In my haste to head north Saturday and hit the Vasaloppet practice loops and the cabin, I managed to forget my classical ski boots. This was critical because the sky was clearing and the temperature was plummeting. Skate skiing on very cold snow is very similar to attempting to slide across sandpaper in a pair of tennis shoes. The crystal structure of cold snow makes skating a a ton of work, while the kick and guide style of classic skiing seems to work as good or even better in the cold weather. TheLegend bailed me out however, and reminded me that there were a pair of backcountry boots up at the cabin that would fit me. The one possible glitch was that the only pair of skis that they would fit on were the '70's vintage wood skis that were leaning in the corner of the cabin and hadn't seen wax for 3 years. A quick 5k skate when we arrived convinced me that it was time to haul out the wooden skis.

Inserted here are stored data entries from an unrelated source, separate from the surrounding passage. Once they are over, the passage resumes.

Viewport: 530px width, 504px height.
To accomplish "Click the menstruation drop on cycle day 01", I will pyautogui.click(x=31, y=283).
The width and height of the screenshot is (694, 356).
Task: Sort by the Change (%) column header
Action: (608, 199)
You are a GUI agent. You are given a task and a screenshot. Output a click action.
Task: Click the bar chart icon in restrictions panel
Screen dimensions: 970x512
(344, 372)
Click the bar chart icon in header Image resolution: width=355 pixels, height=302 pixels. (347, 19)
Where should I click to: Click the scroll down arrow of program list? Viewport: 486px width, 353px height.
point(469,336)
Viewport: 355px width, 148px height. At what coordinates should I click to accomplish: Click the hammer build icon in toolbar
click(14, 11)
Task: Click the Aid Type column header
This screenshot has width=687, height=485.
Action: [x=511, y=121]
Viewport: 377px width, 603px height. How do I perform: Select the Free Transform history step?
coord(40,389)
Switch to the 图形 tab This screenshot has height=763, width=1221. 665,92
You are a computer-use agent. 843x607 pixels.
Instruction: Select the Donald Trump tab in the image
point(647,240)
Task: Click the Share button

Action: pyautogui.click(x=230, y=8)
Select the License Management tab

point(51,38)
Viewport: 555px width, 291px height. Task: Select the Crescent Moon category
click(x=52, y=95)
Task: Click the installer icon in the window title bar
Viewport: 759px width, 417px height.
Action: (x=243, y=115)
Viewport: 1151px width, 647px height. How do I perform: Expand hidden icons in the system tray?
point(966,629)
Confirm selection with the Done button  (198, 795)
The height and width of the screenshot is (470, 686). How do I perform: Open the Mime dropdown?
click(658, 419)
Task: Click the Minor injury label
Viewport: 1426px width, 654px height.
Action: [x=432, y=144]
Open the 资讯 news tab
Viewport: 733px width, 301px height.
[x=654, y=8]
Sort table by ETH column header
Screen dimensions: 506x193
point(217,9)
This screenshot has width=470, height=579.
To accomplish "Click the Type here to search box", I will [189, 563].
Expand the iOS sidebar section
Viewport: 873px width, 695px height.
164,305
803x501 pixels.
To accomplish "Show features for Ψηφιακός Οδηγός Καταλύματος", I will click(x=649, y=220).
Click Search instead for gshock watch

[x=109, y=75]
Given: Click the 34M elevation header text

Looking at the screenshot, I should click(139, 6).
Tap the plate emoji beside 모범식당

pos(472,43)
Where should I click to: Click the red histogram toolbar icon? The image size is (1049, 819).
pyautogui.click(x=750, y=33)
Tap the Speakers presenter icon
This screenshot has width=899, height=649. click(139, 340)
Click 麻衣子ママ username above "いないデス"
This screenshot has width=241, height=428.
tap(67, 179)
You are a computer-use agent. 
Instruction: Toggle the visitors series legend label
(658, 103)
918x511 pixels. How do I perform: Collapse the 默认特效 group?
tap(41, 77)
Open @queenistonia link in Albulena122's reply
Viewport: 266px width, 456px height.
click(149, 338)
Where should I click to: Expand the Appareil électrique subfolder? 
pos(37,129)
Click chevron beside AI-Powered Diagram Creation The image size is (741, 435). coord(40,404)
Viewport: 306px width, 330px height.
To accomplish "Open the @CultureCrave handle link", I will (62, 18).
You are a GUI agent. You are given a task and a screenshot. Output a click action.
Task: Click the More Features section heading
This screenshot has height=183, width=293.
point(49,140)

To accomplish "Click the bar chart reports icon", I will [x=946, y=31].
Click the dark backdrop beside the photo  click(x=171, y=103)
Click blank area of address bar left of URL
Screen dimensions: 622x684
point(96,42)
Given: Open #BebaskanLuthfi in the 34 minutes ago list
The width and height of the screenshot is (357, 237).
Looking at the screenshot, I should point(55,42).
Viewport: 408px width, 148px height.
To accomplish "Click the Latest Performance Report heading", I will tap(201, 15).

For years I was a wooden ski guy, mainly because they were cheap. In the mid 60's photo to the right I have my $19.95 Holiday downhill skis with cable bindings, my double lace Treviso Italian boots, $14.95 at K-Mart, and a Towncraft jacket, one of JC Penney's finest. The high end guys back then skied on Head or Hart metal skies and had the prestigious buckle ski boots. I thought about my Atomic World Cup skate skis, Atomic boots, carbon fiber poles, and 'technical' ski clothing and kind of chastised myself for falling into 'gear' mentality. For a hacker like me spending money on that kind of gear is a complete waste, yet somehow I wind up convincing myself that I need it.......kinda like extra kayaks. The one mitigating factor is that I won't be buying next years hot ski or clothing, I'll use what I have until it disintegrates or my skiing career ends.
The wooden skis brought back good memories. Wooden skis always seem to work with about one wax colder than the fiberglass ones. The kick is also much more forgiving. Its like gently letting out the clutch in a car as opposed to 'dumping' it. The one problem is that the skis were too short for me and I never did get the kick wax pocket off the snow. As a result I was very slow and the boys had to wait for me several times along the trail. It did prompt me to think about hauling out my old wooden skis and using them for classical. In the photo left TheMayor used the very same skis I used and did the Vasaloppet 42k classic in the brutally cold -16F year, complete with bamboo poles. TheLegend skied the race, and likely many others, on those same ski god knows how many times.
Wooden skis are one of the many instances where older stuff offers an interesting contrast and different feel than current technology. Many of us still use those funny paddles that look like a 2x4 flattened on both ends that the Inuit came up with a few centuries ago. I still hunt deer with a single shot rifle that has an action patented sometime around the Civil War. In many instances older is not just different but far superior. I think that that merino wool outperforms any synthetic fabric by miles and so does Bushmills Irish whiskey, founded in 1608, head and shoulders above the more modern competition. The really great thing is that people are discovering and preserving retro gear, a practice that will allow us to compare and enjoy that gear well into the future. Pull out the old stuff and give it a try. You may be very pleasantly surprised.